Научный путь Юрия Борисовича был сложным, порою драматичным. Мы знаем, что, хлебнув лиха на дипломатическом поприще, Юрий Борисович вернулся назад, к математике. Он застал московскую математику в полном расцвете. Находясь в самой гуще математических событий, в одной из лучших школ мира, Юрий Борисович имел все возможности достичь больших успехов. Но он бросает математику и увлекается теорией относительности. Он делает в этом направлении работу и везет ее в Германию с единственной целью — приобщиться к новой науке и посвятить себя ей. О встрече с Эйнштейном он и не мечтал — это было из области фантастики. Но судьба сложилась иначе. Он не просто встретился с Эйнштейном, а был рекомендован ему в качестве «идеального ассистента». Но сотрудничество с величайшим из физиков, о котором молодой человек даже не смел мечтать и которое вдруг стало таким реальным, не состоялось. Почему?

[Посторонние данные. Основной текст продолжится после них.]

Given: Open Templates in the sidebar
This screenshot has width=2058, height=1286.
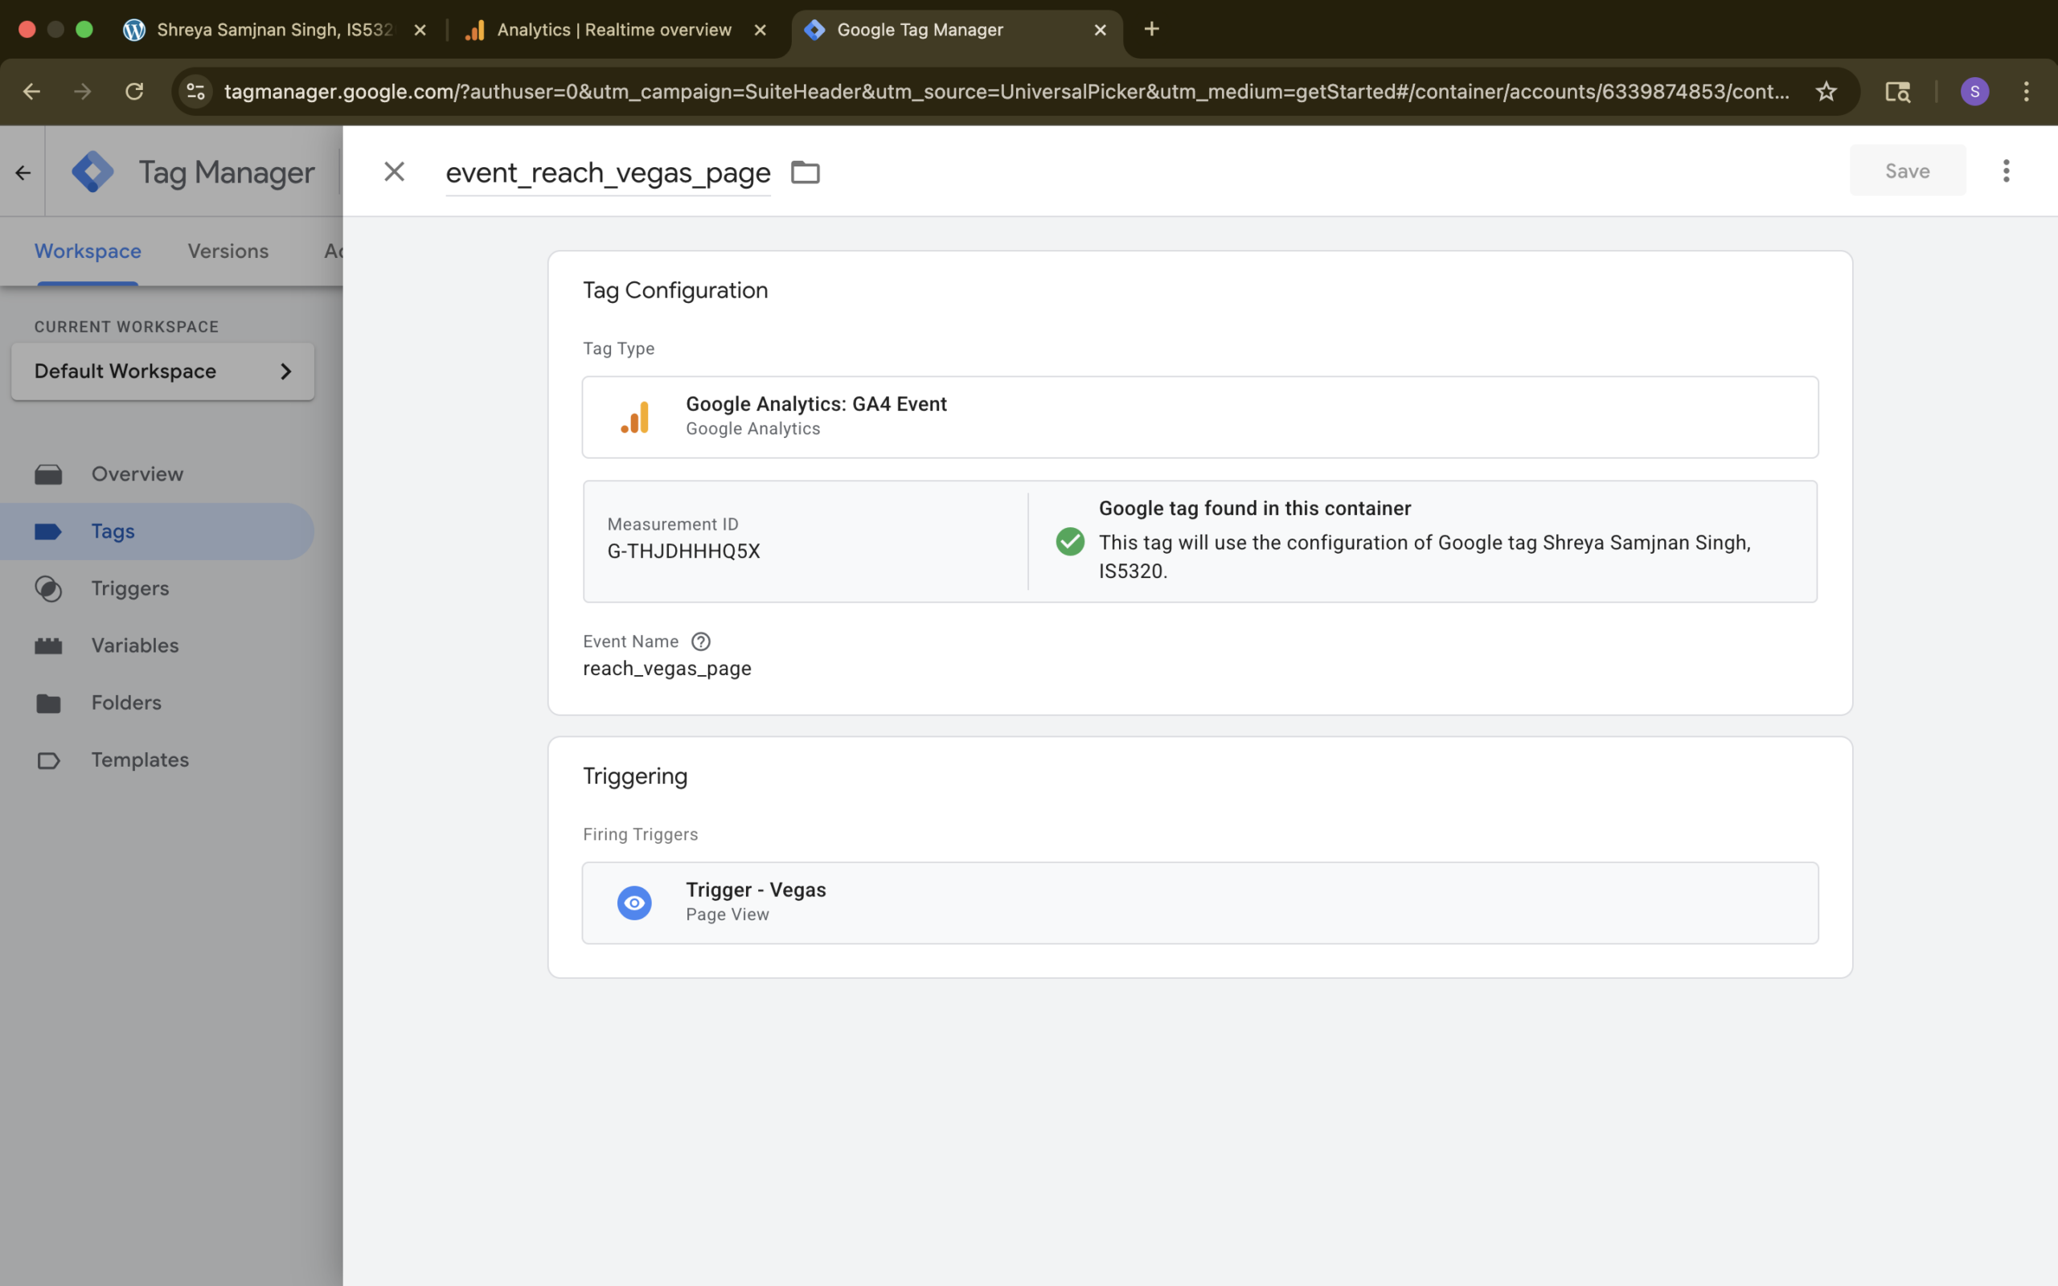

«Когда я во второй раз, через несколько месяцев после первой встречи, и по прямому указанию Борна поехал к Эйнштейну, — писал Юрий Борисович, — я был уже ярым адептом квантовой веры и ничего иного для меня не существовало. На этот раз беседа длилась около часа. Эйнштейн подробно изложил мне свою работу об абсолютном параллелизме (один из вариантов „единой теории поля“. — Авт.). Мое отношение к этим идеям было тогда уже примерно таким же, как и у других молодых „квантовых“ физиков, т. е. в возможность построения „единой теории поля“ я не верил. Но говорить об этом Эйнштейну мне не пришлось: он, очевидно, сам это понял. А я не понял, что своим безразличием к идеям, захватившим Эйнштейна, подвел черту в том разделе своей биографии, который был с ним связан» [18, с. 111].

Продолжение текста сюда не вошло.